SMA Solar Technology’s sales for 2021 came in below prior expectations for the year as the inverter supplier was impacted by a shortage of electronic chips – a headwind it expects to persist in the coming months.
The company sold inverters with a cumulative output of 13.6GW in 2021, compared with 14.4GW in 2020, meaning sales were down 4% year-on-year to €984 million (US$1.09 billion).
SMA attributed this drop to the “considerable challenges” in relation to the coronavirus pandemic and electronic chips supply, which the company said became increasingly strained over the course of 2021, with suppliers unable to satisfy rising demand as a result of the economic recovery and increased digitalisation.
This leads sometimes to “substantial prolongation of delivery periods culminating in delivery failure”, the company said.
Jürgen Reinert, CEO at SMA, said that as a European manufacturer, the company was particularly affected because electronic component suppliers tend to be located in the US and have the goods produced in China. “Accordingly, the customers in these regions are given preferential treatment when it comes to supply.”
Component shortages were also revealed last year by the likes of Tesla, with CEO Elon Musk noting that production of the company’s energy storage units was being hampered by the global semiconductor chip shortage, while Enphase Energy revealed last July that component availability was constrained.
SMA’s EBITDA plummeted from the €72 million posted in 2020 to €9 million last year, which was due to the termination of a long-term contract for solar O&M services. A provision for anticipated losses of €34.5 million was recognised for the termination, SMA revealed in its annual report.
The company exited the unfavourable contract in order to cut losses and free consecutive fiscal years from financial burdens, Reinert said, adding: “There is no other contract in SMA’s O&M portfolio that shows comparable conditions.”

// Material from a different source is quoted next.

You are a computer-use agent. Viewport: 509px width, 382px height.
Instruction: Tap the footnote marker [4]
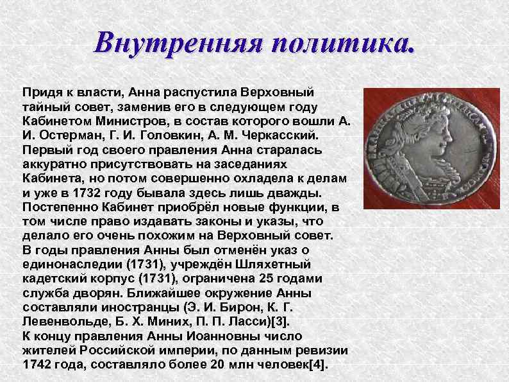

In terms of SMA’s sales by region, around half came from Europe, the Middle East and Africa last year, 31% from the Americas and 18% from the Asia-Pacific region, with the US, Germany and Australia being its main markets.
Despite the lower than expected results for 2021, SMA increased its order backlog to around €887 million. It was announced last year that the company was selected to supply 109 central inverter units to a 250MW / 250MWh battery energy storage system being installed by technology company Wärtsilä in South Australia.
SMA management has confirmed its 2022 guidance as published earlier this month, which forecasts sales of €900 – 1,050 million and EBITDA of €10 – 60 million.
For Q1 2022, sales are expected to be €210 – 220 million, down on the €240.4 million posted in the same quarter last year, and EBITDA of €12 – 16 million, compared with €20.1 million in Q1 2021.
“We expect the shortage of electronic components to continue in the coming months,” Reinert said. “However, we will continue to do all we can to also satisfy our order intake, which remains very healthy. In the medium to long term, we see outstanding growth potential for SMA.”